* [Given information]:
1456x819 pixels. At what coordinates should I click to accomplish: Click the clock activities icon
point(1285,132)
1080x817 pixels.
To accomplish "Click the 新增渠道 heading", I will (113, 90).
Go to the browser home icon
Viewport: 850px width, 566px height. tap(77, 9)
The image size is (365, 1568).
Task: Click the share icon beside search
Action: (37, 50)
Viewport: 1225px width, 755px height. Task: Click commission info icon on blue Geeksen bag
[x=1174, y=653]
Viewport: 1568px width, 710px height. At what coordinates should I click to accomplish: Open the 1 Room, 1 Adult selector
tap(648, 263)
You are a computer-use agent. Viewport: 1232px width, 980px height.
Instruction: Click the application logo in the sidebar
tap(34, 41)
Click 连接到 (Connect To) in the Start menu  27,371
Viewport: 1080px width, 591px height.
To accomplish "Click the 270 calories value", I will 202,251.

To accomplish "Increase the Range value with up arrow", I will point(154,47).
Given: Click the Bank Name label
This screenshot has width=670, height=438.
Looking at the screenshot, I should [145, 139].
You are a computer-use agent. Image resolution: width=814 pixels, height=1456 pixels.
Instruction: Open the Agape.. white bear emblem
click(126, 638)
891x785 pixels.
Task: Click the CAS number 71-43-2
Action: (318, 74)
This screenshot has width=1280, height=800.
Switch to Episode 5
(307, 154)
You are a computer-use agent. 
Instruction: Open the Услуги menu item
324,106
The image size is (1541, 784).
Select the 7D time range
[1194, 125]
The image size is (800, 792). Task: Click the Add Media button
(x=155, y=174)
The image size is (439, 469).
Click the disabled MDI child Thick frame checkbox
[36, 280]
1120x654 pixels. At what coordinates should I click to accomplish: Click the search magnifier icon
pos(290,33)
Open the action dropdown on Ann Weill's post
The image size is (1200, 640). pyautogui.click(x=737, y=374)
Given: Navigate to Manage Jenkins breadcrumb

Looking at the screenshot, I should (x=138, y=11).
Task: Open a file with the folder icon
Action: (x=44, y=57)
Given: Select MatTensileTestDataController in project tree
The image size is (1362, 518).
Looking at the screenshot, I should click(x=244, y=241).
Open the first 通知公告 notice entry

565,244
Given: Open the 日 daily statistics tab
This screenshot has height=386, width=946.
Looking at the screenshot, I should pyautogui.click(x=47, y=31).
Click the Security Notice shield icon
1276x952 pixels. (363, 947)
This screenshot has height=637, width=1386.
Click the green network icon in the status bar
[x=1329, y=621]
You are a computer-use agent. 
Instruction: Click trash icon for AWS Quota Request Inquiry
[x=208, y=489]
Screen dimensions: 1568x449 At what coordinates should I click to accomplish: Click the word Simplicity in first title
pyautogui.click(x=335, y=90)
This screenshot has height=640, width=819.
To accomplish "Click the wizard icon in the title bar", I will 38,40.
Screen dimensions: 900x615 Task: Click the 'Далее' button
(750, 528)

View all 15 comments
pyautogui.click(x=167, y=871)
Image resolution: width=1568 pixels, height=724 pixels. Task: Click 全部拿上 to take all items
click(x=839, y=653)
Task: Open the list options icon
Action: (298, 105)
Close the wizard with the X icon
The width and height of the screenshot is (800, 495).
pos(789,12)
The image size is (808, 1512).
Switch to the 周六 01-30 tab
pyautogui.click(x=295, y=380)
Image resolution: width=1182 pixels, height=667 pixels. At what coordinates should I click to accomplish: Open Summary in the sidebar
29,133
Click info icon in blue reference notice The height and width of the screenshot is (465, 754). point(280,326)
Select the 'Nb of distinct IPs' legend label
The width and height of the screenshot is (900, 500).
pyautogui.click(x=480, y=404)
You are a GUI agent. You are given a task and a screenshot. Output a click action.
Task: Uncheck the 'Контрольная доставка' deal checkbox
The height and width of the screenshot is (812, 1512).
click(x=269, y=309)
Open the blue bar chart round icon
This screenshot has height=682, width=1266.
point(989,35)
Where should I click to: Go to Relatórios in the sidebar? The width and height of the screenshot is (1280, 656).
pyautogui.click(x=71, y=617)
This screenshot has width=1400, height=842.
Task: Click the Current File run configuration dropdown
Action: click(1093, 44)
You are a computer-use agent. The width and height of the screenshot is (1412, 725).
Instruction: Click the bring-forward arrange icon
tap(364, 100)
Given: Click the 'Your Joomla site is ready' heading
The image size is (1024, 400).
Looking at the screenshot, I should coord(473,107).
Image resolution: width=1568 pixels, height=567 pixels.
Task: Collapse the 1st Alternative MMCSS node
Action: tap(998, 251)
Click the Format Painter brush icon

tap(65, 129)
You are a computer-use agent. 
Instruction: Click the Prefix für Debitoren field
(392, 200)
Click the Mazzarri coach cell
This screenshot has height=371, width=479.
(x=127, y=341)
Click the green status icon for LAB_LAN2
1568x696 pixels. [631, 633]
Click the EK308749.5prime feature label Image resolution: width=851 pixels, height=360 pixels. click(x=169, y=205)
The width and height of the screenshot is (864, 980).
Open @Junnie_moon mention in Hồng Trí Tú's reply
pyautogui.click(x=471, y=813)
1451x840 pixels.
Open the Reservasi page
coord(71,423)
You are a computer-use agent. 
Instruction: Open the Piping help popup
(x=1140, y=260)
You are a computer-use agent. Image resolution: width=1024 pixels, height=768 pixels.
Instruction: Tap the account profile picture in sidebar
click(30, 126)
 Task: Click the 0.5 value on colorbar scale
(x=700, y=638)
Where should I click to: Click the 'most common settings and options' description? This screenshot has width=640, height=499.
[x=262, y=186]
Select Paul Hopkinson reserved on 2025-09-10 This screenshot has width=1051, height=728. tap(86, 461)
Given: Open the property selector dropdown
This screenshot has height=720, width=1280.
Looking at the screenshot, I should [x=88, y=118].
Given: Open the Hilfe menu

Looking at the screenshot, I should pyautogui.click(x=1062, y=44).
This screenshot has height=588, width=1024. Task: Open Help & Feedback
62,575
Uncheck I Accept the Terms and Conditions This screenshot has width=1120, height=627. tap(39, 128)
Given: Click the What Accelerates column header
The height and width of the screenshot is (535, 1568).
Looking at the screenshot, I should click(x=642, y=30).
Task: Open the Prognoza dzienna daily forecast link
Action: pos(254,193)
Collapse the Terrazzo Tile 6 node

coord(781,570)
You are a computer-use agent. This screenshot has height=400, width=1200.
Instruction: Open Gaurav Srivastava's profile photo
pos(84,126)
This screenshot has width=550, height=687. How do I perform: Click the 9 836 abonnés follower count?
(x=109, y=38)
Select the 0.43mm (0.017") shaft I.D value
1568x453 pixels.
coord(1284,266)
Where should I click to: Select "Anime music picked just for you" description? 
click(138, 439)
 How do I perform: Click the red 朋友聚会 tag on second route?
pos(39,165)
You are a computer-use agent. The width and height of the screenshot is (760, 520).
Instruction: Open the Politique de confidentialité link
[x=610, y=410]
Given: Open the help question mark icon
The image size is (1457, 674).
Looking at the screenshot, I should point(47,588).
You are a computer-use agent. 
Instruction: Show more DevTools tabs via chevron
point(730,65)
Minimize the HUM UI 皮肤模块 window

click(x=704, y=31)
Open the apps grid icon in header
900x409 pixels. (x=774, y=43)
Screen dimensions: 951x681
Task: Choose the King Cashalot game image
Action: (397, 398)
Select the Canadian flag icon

* [Task objective]:
Exactly reproduce the material above.

* [Answer box]:
1456x819 pixels. At what coordinates should I click to accomplish: Click the clock activities icon
point(1285,132)
1080x817 pixels.
To accomplish "Click the 新增渠道 heading", I will (113, 90).
Go to the browser home icon
Viewport: 850px width, 566px height. tap(77, 9)
The image size is (365, 1568).
Task: Click the share icon beside search
Action: (37, 50)
Viewport: 1225px width, 755px height. Task: Click commission info icon on blue Geeksen bag
[x=1174, y=653]
Viewport: 1568px width, 710px height. At what coordinates should I click to accomplish: Open the 1 Room, 1 Adult selector
tap(648, 263)
You are a computer-use agent. Viewport: 1232px width, 980px height.
Instruction: Click the application logo in the sidebar
tap(34, 41)
Click 连接到 (Connect To) in the Start menu  27,371
Viewport: 1080px width, 591px height.
To accomplish "Click the 270 calories value", I will 202,251.

To accomplish "Increase the Range value with up arrow", I will point(154,47).
Given: Click the Bank Name label
This screenshot has width=670, height=438.
Looking at the screenshot, I should [145, 139].
You are a computer-use agent. Image resolution: width=814 pixels, height=1456 pixels.
Instruction: Open the Agape.. white bear emblem
click(126, 638)
891x785 pixels.
Task: Click the CAS number 71-43-2
Action: (318, 74)
This screenshot has width=1280, height=800.
Switch to Episode 5
(307, 154)
You are a computer-use agent. 
Instruction: Open the Услуги menu item
324,106
The image size is (1541, 784).
Select the 7D time range
[1194, 125]
The image size is (800, 792). Task: Click the Add Media button
(x=155, y=174)
The image size is (439, 469).
Click the disabled MDI child Thick frame checkbox
[36, 280]
1120x654 pixels. At what coordinates should I click to accomplish: Click the search magnifier icon
pos(290,33)
Open the action dropdown on Ann Weill's post
The image size is (1200, 640). pyautogui.click(x=737, y=374)
Given: Navigate to Manage Jenkins breadcrumb

Looking at the screenshot, I should (x=138, y=11).
Task: Open a file with the folder icon
Action: (x=44, y=57)
Given: Select MatTensileTestDataController in project tree
The image size is (1362, 518).
Looking at the screenshot, I should click(x=244, y=241).
Open the first 通知公告 notice entry

565,244
Given: Open the 日 daily statistics tab
This screenshot has height=386, width=946.
Looking at the screenshot, I should pyautogui.click(x=47, y=31).
Click the Security Notice shield icon
1276x952 pixels. (363, 947)
This screenshot has height=637, width=1386.
Click the green network icon in the status bar
[x=1329, y=621]
You are a computer-use agent. 
Instruction: Click trash icon for AWS Quota Request Inquiry
[x=208, y=489]
Screen dimensions: 1568x449 At what coordinates should I click to accomplish: Click the word Simplicity in first title
pyautogui.click(x=335, y=90)
This screenshot has height=640, width=819.
To accomplish "Click the wizard icon in the title bar", I will 38,40.
Screen dimensions: 900x615 Task: Click the 'Далее' button
(750, 528)

View all 15 comments
pyautogui.click(x=167, y=871)
Image resolution: width=1568 pixels, height=724 pixels. Task: Click 全部拿上 to take all items
click(x=839, y=653)
Task: Open the list options icon
Action: (298, 105)
Close the wizard with the X icon
The width and height of the screenshot is (800, 495).
pos(789,12)
The image size is (808, 1512).
Switch to the 周六 01-30 tab
pyautogui.click(x=295, y=380)
Image resolution: width=1182 pixels, height=667 pixels. At what coordinates should I click to accomplish: Open Summary in the sidebar
29,133
Click info icon in blue reference notice The height and width of the screenshot is (465, 754). point(280,326)
Select the 'Nb of distinct IPs' legend label
The width and height of the screenshot is (900, 500).
pyautogui.click(x=480, y=404)
You are a GUI agent. You are given a task and a screenshot. Output a click action.
Task: Uncheck the 'Контрольная доставка' deal checkbox
The height and width of the screenshot is (812, 1512).
click(x=269, y=309)
Open the blue bar chart round icon
This screenshot has height=682, width=1266.
point(989,35)
Where should I click to: Go to Relatórios in the sidebar? The width and height of the screenshot is (1280, 656).
pyautogui.click(x=71, y=617)
This screenshot has width=1400, height=842.
Task: Click the Current File run configuration dropdown
Action: click(1093, 44)
You are a computer-use agent. The width and height of the screenshot is (1412, 725).
Instruction: Click the bring-forward arrange icon
tap(364, 100)
Given: Click the 'Your Joomla site is ready' heading
The image size is (1024, 400).
Looking at the screenshot, I should coord(473,107).
Image resolution: width=1568 pixels, height=567 pixels.
Task: Collapse the 1st Alternative MMCSS node
Action: tap(998, 251)
Click the Format Painter brush icon

tap(65, 129)
You are a computer-use agent. 
Instruction: Click the Prefix für Debitoren field
(392, 200)
Click the Mazzarri coach cell
This screenshot has height=371, width=479.
(x=127, y=341)
Click the green status icon for LAB_LAN2
1568x696 pixels. [631, 633]
Click the EK308749.5prime feature label Image resolution: width=851 pixels, height=360 pixels. click(x=169, y=205)
The width and height of the screenshot is (864, 980).
Open @Junnie_moon mention in Hồng Trí Tú's reply
pyautogui.click(x=471, y=813)
1451x840 pixels.
Open the Reservasi page
coord(71,423)
You are a computer-use agent. 
Instruction: Open the Piping help popup
(x=1140, y=260)
You are a computer-use agent. Image resolution: width=1024 pixels, height=768 pixels.
Instruction: Tap the account profile picture in sidebar
click(30, 126)
 Task: Click the 0.5 value on colorbar scale
(x=700, y=638)
Where should I click to: Click the 'most common settings and options' description? This screenshot has width=640, height=499.
[x=262, y=186]
Select Paul Hopkinson reserved on 2025-09-10 This screenshot has width=1051, height=728. tap(86, 461)
Given: Open the property selector dropdown
This screenshot has height=720, width=1280.
Looking at the screenshot, I should [x=88, y=118].
Given: Open the Hilfe menu

Looking at the screenshot, I should pyautogui.click(x=1062, y=44).
This screenshot has height=588, width=1024. Task: Open Help & Feedback
62,575
Uncheck I Accept the Terms and Conditions This screenshot has width=1120, height=627. tap(39, 128)
Given: Click the What Accelerates column header
The height and width of the screenshot is (535, 1568).
Looking at the screenshot, I should click(x=642, y=30).
Task: Open the Prognoza dzienna daily forecast link
Action: pos(254,193)
Collapse the Terrazzo Tile 6 node

coord(781,570)
You are a computer-use agent. This screenshot has height=400, width=1200.
Instruction: Open Gaurav Srivastava's profile photo
pos(84,126)
This screenshot has width=550, height=687. How do I perform: Click the 9 836 abonnés follower count?
(x=109, y=38)
Select the 0.43mm (0.017") shaft I.D value
1568x453 pixels.
coord(1284,266)
Where should I click to: Select "Anime music picked just for you" description? 
click(138, 439)
 How do I perform: Click the red 朋友聚会 tag on second route?
pos(39,165)
You are a computer-use agent. The width and height of the screenshot is (760, 520).
Instruction: Open the Politique de confidentialité link
[x=610, y=410]
Given: Open the help question mark icon
The image size is (1457, 674).
Looking at the screenshot, I should point(47,588).
You are a computer-use agent. 
Instruction: Show more DevTools tabs via chevron
point(730,65)
Minimize the HUM UI 皮肤模块 window

click(x=704, y=31)
Open the apps grid icon in header
900x409 pixels. (x=774, y=43)
Screen dimensions: 951x681
Task: Choose the King Cashalot game image
Action: (397, 398)
Select the Canadian flag icon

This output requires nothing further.